Music is not just a hobby, why do we treat it like one?

I remember when I was choosing my GCSEs, the big hurdle for me was convincing my family that taking a creative subject was a good idea. Luckily, I was able to take music, but I know some people are held back by the stigma surrounding creatives. For me, taking music was one of the best decisions I made. The values of arts subjects can be seen both inside and outside of the classroom, which makes them as valuable as all other subjects at least.

One of the things I gained from taking music was confidence. I’ve never been a shy person, but the idea of getting up in front of my friends and performing was always a daunting one. But in music, right from year 7, I was encouraged to just give it a go, because what was the worst thing that could happen? And of course things went wrong, I remember the first piano competition I did, I completely missed a chord, and because I was performing from memory, it really threw me. But I tried again the next year, and it went better. It showed me that you can learn from mistakes, and also that a lot of people don’t even notice when you slip up, which is a comforting thought! Now I still get a bit nervous before a performance, but once I’m on the stage, it all disappears.Confidence on stage is a transferable skill, I’ve found that as I’ve performed more and more, it has become way easier to give presentations, run events, and simply just put my hand up in lessons.

It’s also really helpful for other subjects. I had to learn how to compare two pieces of music, one of which I’d never heard before, and then write an analytical essay about them. This is a skill required for other subjects too, such as History sources, and English unseen extracts. Moreover, music has previously been used as a political tool, making it an important part of history. For example, whilst the British Empire was in full swing, music written by composers such as Elgar was often used as a way to earn the support of the public. The triumphant sound of trumpets, the military style beat from the drums, and the upbeat feel provided by the major keys used inspired a sense of nationalistic pride in Britain,  making it a type of propaganda. It’s easy to see here that the study of music can be used as a way to understand the past, showing its value to history.

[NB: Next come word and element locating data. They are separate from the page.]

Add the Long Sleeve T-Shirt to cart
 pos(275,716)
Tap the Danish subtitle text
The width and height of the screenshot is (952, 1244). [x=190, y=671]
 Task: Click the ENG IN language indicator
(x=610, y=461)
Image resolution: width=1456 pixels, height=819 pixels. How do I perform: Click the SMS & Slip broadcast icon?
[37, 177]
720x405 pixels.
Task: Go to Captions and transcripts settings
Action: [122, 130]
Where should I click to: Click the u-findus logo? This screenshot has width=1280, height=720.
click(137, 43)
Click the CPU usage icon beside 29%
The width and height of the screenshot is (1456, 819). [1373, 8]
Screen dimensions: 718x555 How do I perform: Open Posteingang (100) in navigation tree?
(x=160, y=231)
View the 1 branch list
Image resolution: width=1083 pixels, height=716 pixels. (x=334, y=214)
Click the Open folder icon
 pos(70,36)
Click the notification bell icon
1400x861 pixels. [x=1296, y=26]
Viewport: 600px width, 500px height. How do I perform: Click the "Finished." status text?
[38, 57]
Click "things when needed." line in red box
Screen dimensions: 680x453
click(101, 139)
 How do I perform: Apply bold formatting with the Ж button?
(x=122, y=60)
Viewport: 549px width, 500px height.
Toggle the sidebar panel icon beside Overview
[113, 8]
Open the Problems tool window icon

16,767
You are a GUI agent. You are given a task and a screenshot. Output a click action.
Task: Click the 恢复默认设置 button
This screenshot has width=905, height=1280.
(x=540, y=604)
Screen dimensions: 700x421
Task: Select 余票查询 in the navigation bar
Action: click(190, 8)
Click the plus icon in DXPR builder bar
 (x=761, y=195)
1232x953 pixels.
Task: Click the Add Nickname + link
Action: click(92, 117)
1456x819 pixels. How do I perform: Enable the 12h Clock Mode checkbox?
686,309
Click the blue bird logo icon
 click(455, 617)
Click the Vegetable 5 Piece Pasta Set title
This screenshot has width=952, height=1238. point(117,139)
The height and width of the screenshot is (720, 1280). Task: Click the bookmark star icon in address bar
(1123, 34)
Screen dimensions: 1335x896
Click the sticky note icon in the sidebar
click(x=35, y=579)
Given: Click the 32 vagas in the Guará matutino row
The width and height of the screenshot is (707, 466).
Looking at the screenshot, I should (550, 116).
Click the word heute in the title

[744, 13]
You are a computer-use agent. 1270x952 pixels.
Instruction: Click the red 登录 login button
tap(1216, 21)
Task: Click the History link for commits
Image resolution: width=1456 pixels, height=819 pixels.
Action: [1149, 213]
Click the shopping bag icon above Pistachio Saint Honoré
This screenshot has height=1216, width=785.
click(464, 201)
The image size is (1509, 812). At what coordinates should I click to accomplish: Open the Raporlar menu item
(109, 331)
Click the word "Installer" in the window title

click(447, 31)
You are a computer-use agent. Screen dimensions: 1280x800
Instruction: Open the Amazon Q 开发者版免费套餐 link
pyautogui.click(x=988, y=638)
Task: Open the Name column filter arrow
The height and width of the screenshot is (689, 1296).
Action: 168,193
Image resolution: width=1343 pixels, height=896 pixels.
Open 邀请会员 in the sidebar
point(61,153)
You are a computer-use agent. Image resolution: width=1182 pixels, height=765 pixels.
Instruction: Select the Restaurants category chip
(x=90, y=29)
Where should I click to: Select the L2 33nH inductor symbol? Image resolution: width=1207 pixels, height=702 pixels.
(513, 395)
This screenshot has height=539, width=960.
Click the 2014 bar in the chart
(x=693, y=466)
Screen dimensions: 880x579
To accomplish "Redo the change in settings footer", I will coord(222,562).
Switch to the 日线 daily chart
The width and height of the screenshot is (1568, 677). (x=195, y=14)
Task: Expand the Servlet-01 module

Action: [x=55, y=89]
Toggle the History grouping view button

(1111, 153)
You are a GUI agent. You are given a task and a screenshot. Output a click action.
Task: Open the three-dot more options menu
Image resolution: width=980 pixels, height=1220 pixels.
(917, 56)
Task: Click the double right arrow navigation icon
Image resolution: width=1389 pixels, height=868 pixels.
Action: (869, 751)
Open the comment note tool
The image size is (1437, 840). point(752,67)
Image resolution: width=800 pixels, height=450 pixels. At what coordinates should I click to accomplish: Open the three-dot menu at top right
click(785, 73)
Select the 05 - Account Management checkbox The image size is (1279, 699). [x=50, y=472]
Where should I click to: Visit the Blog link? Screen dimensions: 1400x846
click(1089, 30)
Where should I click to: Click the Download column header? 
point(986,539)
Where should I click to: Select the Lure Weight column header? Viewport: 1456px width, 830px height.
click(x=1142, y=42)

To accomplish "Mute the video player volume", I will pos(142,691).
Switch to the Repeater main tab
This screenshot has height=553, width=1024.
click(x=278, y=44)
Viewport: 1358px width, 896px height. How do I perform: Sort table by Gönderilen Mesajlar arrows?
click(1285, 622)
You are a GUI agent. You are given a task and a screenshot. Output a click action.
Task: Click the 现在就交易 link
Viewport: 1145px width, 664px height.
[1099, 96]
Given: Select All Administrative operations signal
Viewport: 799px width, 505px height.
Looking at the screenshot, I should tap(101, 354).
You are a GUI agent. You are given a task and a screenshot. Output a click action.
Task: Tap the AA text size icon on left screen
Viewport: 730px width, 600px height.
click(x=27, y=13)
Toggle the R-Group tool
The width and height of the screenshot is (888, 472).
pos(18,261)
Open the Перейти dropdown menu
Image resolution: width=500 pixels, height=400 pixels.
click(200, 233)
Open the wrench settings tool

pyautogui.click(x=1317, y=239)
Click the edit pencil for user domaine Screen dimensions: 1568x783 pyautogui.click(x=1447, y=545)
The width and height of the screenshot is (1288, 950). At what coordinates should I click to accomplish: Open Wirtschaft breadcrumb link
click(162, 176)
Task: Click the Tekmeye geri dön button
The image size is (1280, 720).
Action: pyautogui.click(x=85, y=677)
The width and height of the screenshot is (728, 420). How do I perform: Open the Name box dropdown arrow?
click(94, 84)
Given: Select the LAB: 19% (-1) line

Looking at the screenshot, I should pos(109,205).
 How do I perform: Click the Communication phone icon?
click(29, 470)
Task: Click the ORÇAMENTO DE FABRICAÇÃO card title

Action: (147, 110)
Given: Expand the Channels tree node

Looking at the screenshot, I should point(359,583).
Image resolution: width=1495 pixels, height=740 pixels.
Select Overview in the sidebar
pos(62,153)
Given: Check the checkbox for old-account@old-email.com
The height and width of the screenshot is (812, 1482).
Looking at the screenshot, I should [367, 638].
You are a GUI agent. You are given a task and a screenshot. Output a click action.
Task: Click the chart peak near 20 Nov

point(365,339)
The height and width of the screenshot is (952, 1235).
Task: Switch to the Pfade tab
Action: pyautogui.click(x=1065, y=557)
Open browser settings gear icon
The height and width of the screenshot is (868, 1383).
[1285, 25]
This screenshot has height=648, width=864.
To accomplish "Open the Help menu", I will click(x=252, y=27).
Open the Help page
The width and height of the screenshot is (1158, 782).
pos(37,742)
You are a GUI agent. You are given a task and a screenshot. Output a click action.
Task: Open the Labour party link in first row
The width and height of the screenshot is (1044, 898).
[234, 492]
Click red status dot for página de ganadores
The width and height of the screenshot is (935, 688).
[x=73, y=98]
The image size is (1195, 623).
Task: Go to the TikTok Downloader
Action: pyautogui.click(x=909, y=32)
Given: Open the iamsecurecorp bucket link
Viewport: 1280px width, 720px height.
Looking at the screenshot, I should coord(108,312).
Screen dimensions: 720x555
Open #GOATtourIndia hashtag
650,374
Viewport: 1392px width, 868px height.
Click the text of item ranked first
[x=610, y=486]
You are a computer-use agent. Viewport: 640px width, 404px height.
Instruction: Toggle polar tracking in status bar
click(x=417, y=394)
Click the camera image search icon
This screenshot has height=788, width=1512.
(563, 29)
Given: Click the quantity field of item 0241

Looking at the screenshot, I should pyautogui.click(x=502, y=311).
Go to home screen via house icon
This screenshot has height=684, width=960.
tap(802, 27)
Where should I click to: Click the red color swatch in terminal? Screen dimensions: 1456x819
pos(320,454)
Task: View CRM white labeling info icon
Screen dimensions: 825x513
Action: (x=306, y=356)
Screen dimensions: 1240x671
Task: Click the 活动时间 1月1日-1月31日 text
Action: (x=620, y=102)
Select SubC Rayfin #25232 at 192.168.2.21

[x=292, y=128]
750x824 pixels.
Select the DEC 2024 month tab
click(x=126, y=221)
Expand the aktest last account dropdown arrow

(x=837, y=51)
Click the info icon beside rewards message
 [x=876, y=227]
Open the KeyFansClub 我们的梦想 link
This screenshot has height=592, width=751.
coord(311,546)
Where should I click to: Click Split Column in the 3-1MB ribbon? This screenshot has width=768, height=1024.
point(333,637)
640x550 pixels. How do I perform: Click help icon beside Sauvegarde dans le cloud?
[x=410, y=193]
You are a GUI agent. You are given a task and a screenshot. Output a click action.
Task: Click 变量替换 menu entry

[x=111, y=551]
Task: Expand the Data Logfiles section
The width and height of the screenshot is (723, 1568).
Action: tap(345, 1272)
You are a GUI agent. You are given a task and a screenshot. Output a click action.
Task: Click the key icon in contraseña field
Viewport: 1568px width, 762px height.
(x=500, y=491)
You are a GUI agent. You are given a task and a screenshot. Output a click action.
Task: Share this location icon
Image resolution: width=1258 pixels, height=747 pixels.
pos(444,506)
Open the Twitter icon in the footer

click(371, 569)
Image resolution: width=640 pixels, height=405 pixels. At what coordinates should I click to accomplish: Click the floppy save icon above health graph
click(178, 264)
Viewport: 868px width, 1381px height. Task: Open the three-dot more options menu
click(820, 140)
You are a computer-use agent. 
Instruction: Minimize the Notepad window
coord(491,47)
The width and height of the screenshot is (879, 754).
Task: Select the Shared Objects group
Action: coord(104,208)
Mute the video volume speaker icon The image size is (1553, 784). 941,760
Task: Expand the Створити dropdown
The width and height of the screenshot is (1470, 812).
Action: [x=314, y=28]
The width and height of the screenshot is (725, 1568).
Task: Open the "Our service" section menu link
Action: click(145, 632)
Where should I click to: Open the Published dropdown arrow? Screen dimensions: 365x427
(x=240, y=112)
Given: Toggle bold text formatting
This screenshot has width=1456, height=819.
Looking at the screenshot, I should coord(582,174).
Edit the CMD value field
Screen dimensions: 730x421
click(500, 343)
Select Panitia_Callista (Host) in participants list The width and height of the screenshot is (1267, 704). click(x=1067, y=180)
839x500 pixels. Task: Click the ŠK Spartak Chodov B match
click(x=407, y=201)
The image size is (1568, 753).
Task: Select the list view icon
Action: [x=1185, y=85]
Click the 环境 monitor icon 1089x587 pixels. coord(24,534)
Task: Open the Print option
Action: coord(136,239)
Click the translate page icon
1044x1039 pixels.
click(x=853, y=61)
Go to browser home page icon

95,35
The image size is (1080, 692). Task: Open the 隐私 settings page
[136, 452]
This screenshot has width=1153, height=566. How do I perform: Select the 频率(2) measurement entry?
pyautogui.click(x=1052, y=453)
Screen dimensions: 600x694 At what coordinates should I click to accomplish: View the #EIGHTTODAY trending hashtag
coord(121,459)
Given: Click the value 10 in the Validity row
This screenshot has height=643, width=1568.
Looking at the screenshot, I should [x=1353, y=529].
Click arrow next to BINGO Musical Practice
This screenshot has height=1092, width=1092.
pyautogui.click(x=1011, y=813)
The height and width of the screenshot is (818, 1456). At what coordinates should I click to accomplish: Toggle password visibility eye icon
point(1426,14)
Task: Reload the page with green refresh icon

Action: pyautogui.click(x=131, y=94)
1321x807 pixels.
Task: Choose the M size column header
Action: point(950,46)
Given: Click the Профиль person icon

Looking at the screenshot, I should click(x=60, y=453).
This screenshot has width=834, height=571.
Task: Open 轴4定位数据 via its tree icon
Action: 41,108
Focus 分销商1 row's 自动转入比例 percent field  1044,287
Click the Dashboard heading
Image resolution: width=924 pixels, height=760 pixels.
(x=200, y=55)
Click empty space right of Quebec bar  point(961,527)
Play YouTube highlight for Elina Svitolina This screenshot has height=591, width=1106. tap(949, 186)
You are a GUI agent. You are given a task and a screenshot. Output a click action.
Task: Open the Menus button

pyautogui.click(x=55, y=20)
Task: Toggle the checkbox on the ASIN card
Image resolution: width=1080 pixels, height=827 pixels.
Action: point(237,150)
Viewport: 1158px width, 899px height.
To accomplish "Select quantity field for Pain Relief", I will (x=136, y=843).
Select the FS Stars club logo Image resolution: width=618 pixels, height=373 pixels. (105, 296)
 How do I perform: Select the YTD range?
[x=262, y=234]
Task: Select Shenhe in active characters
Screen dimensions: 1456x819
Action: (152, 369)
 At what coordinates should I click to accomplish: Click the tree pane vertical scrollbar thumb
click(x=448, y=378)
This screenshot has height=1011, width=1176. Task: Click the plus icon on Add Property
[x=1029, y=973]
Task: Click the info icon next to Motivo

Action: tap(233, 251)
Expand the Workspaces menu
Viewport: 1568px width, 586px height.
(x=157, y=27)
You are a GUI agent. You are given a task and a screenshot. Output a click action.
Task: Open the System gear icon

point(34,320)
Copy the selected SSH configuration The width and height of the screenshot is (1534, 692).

Music also increased my ability to focus on one goal and work towards it. If there’s ever a piece I really want to nail, or scale that I just can’t seem to get the hang of, I make a conscious effort to set aside time to practise and work towards being able to do it. Over the last few years, I’ve learnt that I can apply that logic to my schoolwork too. It’s a skill I learnt early because I started piano aged 3, and right from the beginning I’ve seen that hard work and determination really pays off.

I also make loads of friends through music. By taking part in orchestra, choir, and other small ensembles, I’ve met girls from all across the school who I otherwise would never have known. The same thing happens in drama, and other subjects like DT and Textiles have exhibitions and group projects that allow you to bond with other people.

Creative subjects have for a long time been undervalued by the education system. Russell group universities created a list of facilitating subjects, which were essentially maths, sciences, english, humanities and languages. These subjects at A Level were valued higher than creative subjects, which as a result put people off taking them not only as an A Level but also as a GCSE. Between 2010 and 2018, there was a 10% drop in the number of arts subjects taken at GCSE, and a 5% drop in the number taking them at A Level. However, recently the Russell Group universities have stated that they are no longer going to use the system of facilitating subjects, but instead have created a website called Informed Choices (https://www.informedchoices.ac.uk/) which helps students find out what subjects will be most useful for their degree. However, whilst this means subjects such as Economics and Politics are being given more weighting, arts subjects are hardly listed as useful for any degree, aside from arts related ones. I think this is ridiculous, as it shows that many people are still not seeing the value of arts subjects, and how it is still not recognised that the skill base you get from taking music, art, or drama (to name a few) is one that  is useful for any subject.

The removal of the list of facilitating subjects has prompted a sudden call for the removal of the English Baccalaureate (EBacc). The EBacc was first introduced by government in 2011 as a performance measure for schools. It comprises a set of core subjects that are compulsory for all those taking the EBacc. These are English, maths, science (either double or triple award), a foreign language and either history or geography. This amounts to a minimum of seven GCSEs, and with the average number of GCSEs taken in 2016 being 8.6, it is inevitable that students in schools following the system of the EBacc who are less academic, and therefore choose to take less GCSEs will be held back from the arts subjects. It is important to note that the EBacc is popular amongst state schools, and whilst it is not compulsory, the latest conservative manifesto states they would like 75% of year 10 pupils to be studying the EBacc by 2025. The arts  provide an alternate route to academia, and so by removing the option to study arts subjects from students who potentially would benefit the most from them, they are being heavily disadvantaged.

It’s clear to see that the British education system has been rigged against the arts subjects, and it’s unfortunate that although efforts are being made to emphasise their value, there’s still stigma around taking these subjects to GCSE and A Level standards. I think they are so important, because not only do they enrich your learning experience within the curriculum, but they provide skills useful outside of the school environment. What I hope you take away from this is that arts subjects are undervalued, and since we’re lucky enough to go to a school that sees past the stereotypical view of these subjects, we should do what we can to show others how great the arts are.